Suppose you have trained your codec BPE tokenizer and saved it to `output/tokenizer.json` and you want to extend the Mistral-7B-v0.1 tokenizer with its vocabulary, run:
```bash
python -m codec_bpe.extend_tokenizer \
    --existing_tokenizer mistralai/Mistral-7B-v0.1 \
    --codec_bpe_tokenizer output/my_tokenizer \
    --audio_start_token <audio> \ # optional
    --audio_end_token </audio>    # optional
```
This will simply add every token in `output/tokenizer.json` to the `mistralai/Mistral-7B-v0.1` tokenizer as a special token and save a copy of the latter. 
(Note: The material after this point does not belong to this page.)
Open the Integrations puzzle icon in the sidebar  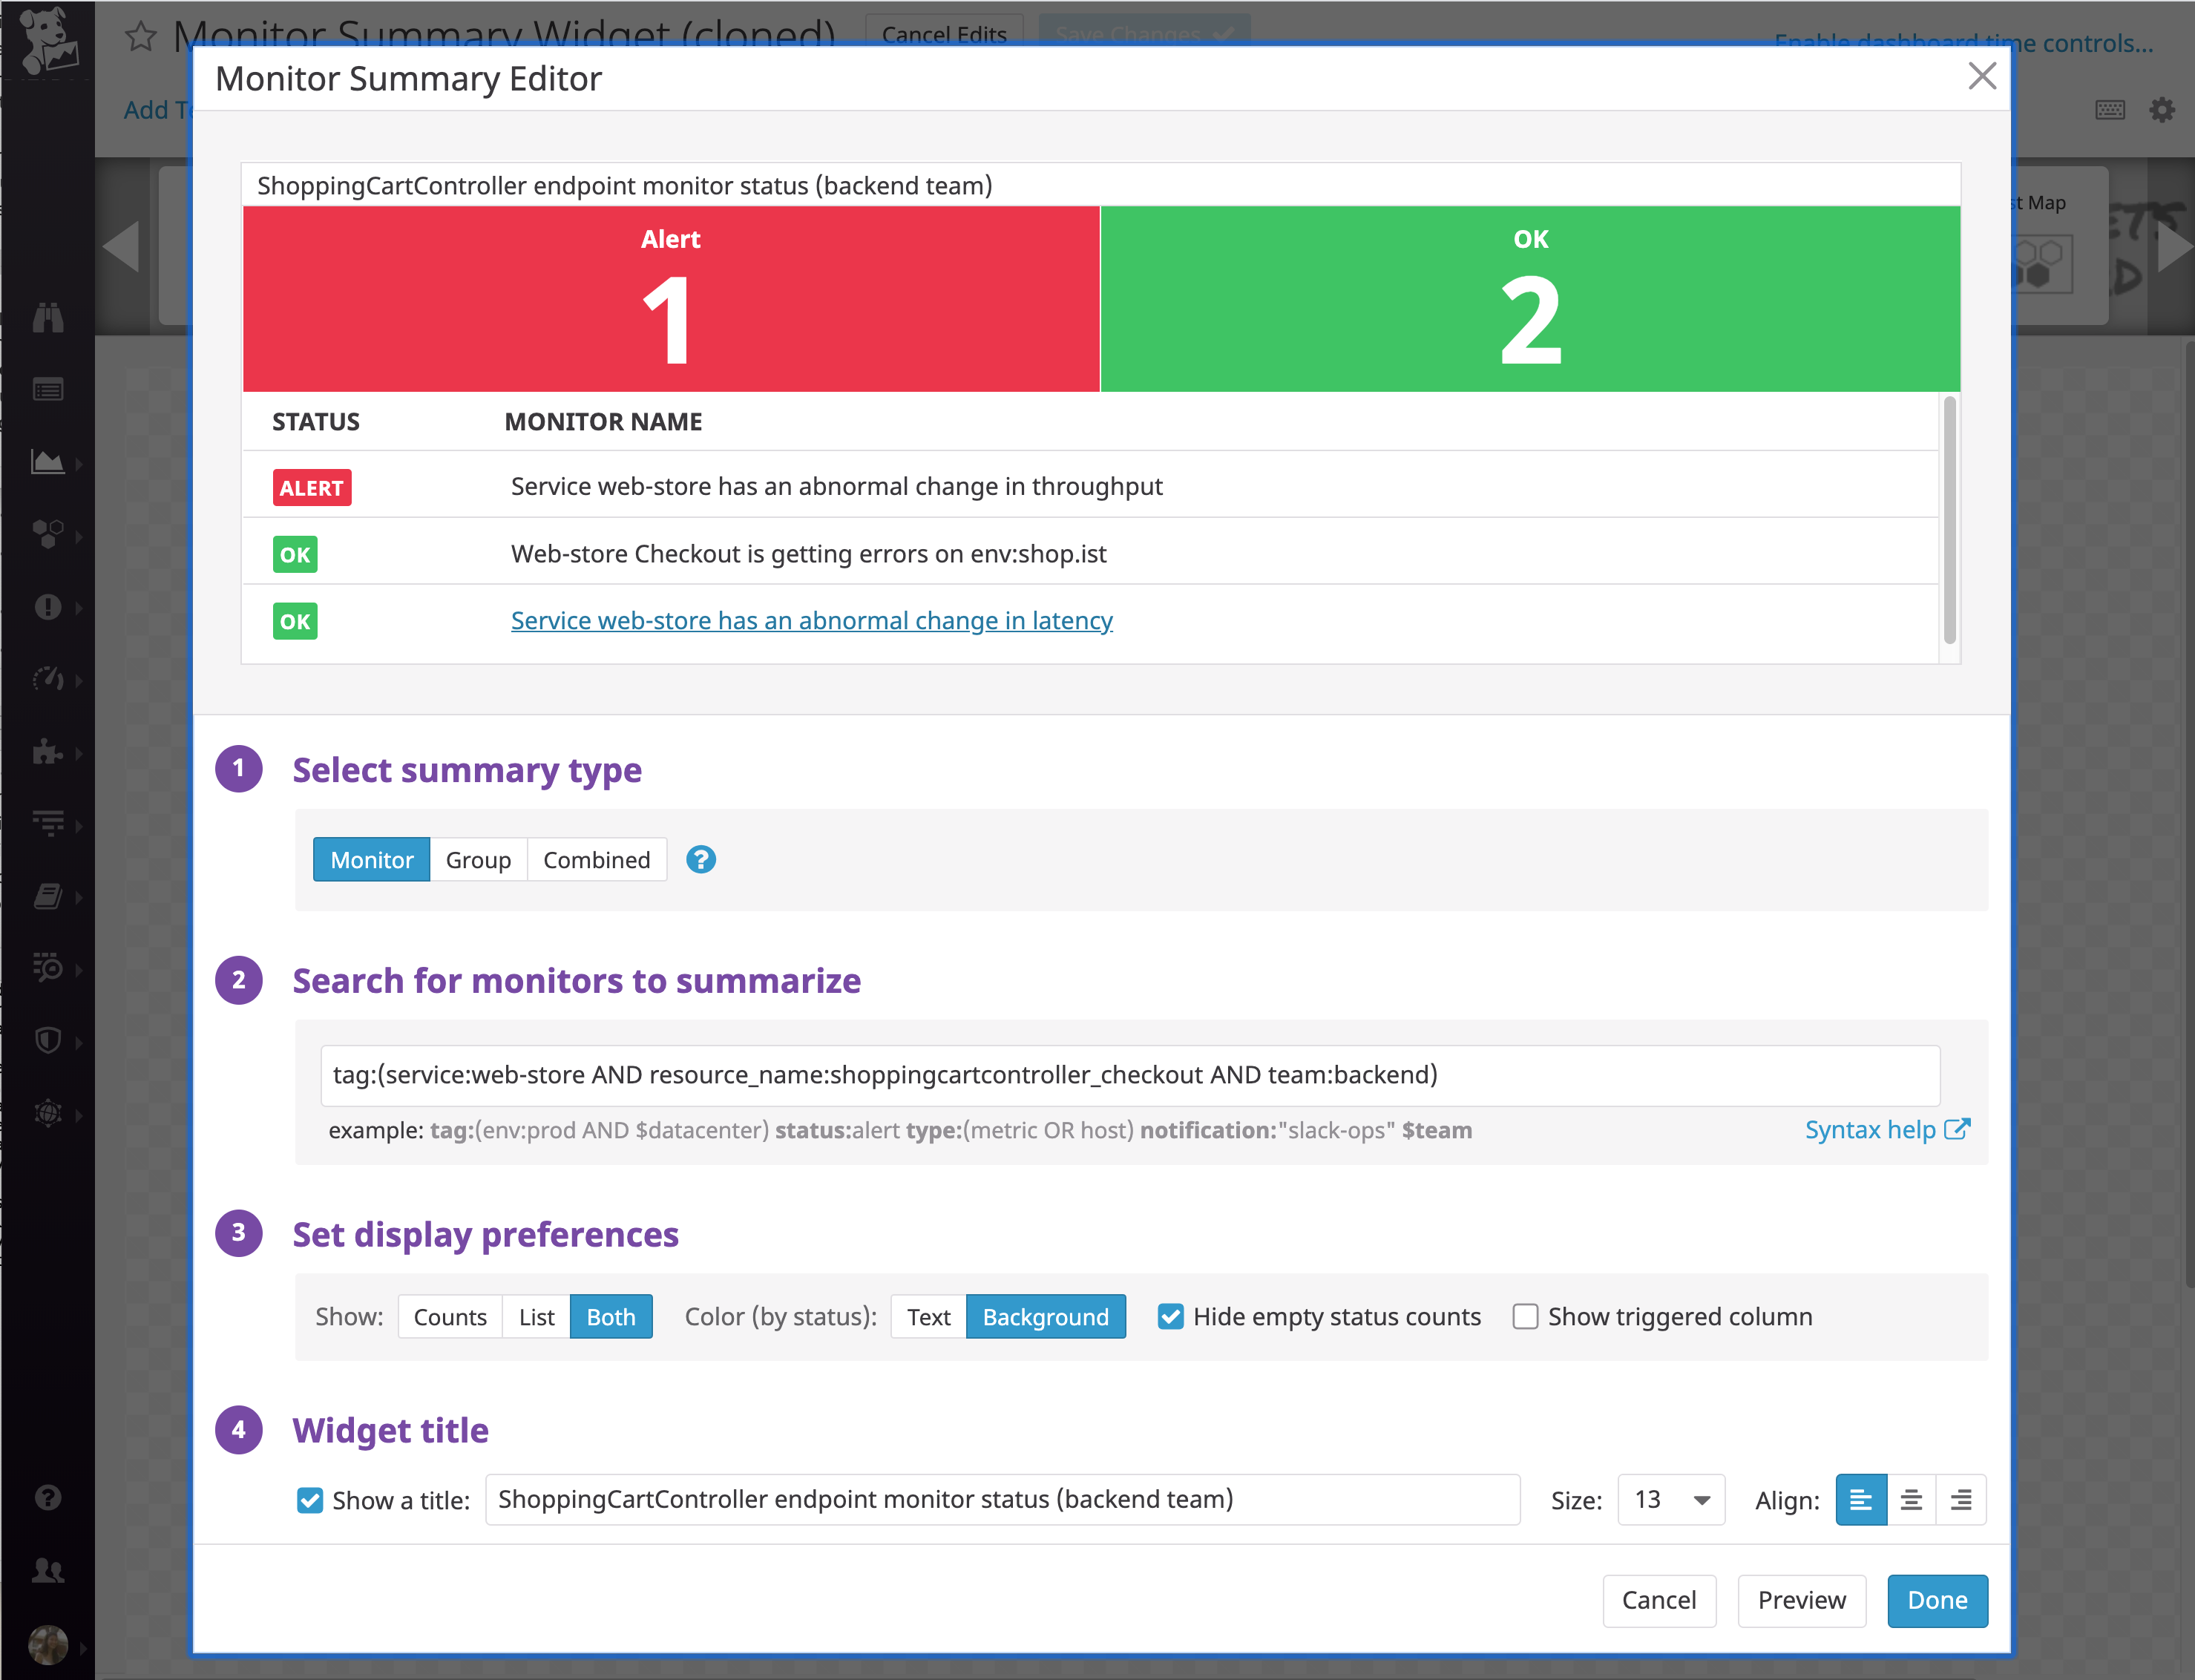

#### Avoiding vocabulary conflicts
If the added codec BPE unicode tokens would conflict with existing tokens in the vocabulary, there are two options to mitigate this:

1. Override the default unicode offset using the `unicode_offset` argument for both `codec_bpe.train_tokenizer` and `codec_bpe.extend_tokenizer`. By default, unicode characters from the [CJK Unified Ideographs](https://symbl.cc/en/unicode-table/#cjk-unified-ideographs) block are used, following the Acoustic BPE paper. You can set `unicode_offset` to a different value to use a different unicode block that doesn't conflict with your existing vocabulary.
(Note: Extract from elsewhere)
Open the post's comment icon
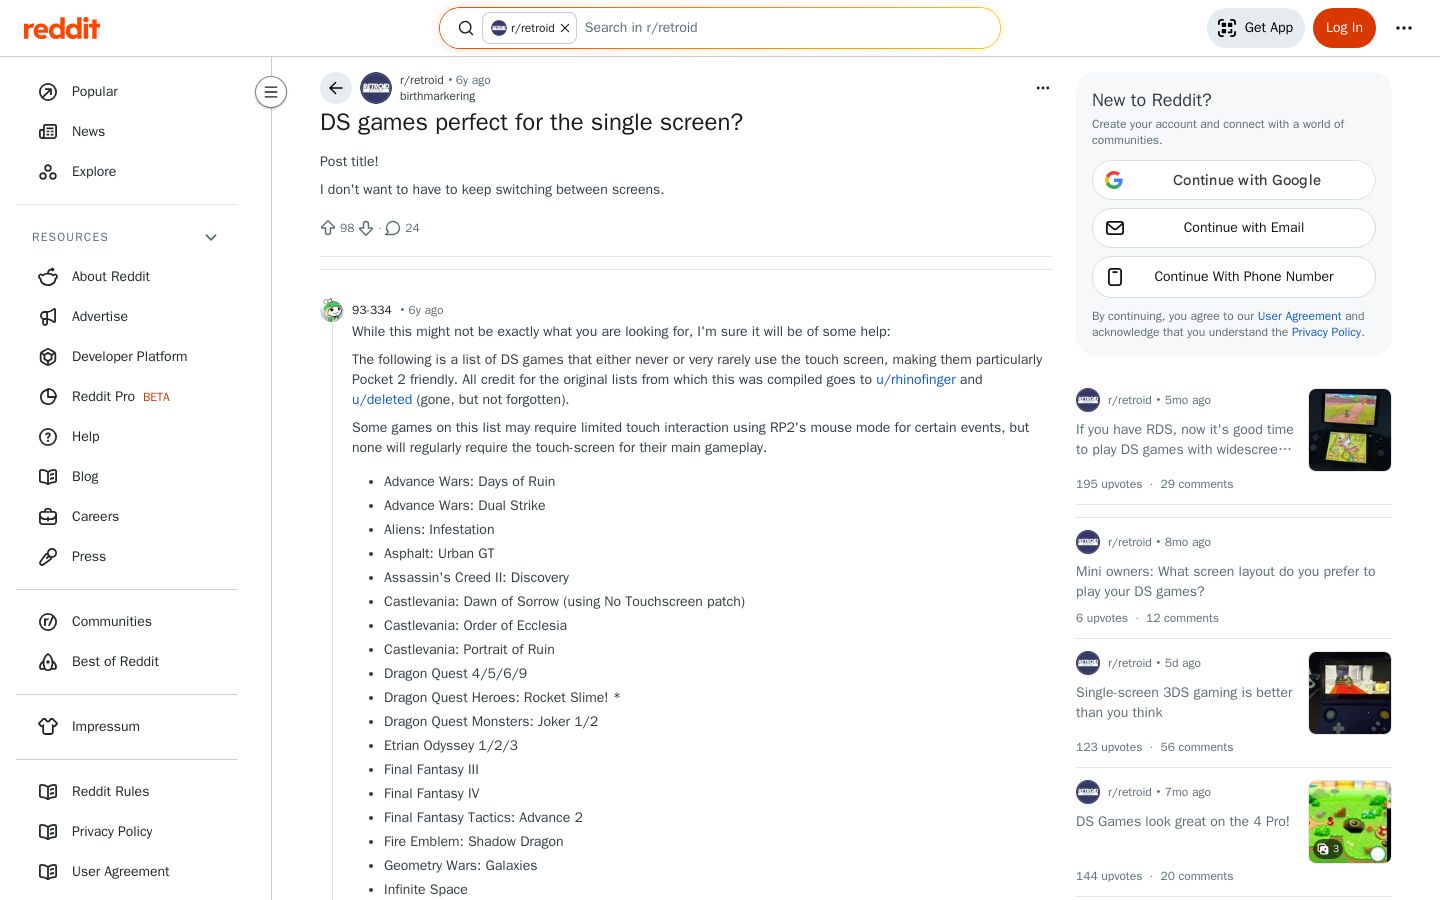Image resolution: width=1440 pixels, height=900 pixels. (x=393, y=228)
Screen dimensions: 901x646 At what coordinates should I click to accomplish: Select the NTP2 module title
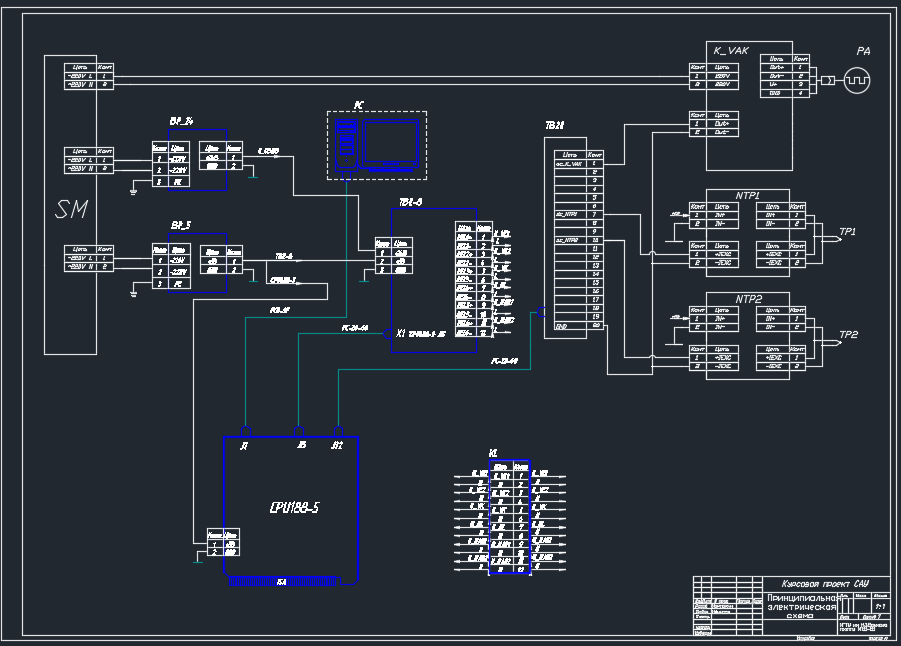tap(748, 299)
2. Use the `use_special_token_format` argument for `codec_bpe.extend_tokenizer`. This wraps each unicode character in each ngram with <>. For example, the 4-gram token "一刁嘂娃" would be converted to a token containing the string "\<一>\<刁>\<嘂>\<娃>". This format is more verbose, but should virtually eliminate the possibility of a vocabulary conflict:
    ```bash
    python -m codec_bpe.extend_tokenizer \
        --existing_tokenizer mistralai/Mistral-7B-v0.1 \
        --codec_bpe_tokenizer output/my_tokenizer \
        --audio_start_token <audio> \ # optional
        --audio_end_token </audio> \  # optional
        --use_special_token_format
    ```
    Then when preparing audio for tokenization with the extended tokenizer, you can pass the same argument to the `codes_to_chars` function:
    ```python
    # convert codes to unicode string
    unicode_str = codes_to_chars(encoded_audio, codebook_size=model.config.codebook_size, use_special_token_format=True)
    ```
    It is unnecessary to pass this argument to `chars_to_codes` - it will automatically detect and remove the special token format before converting back to codes.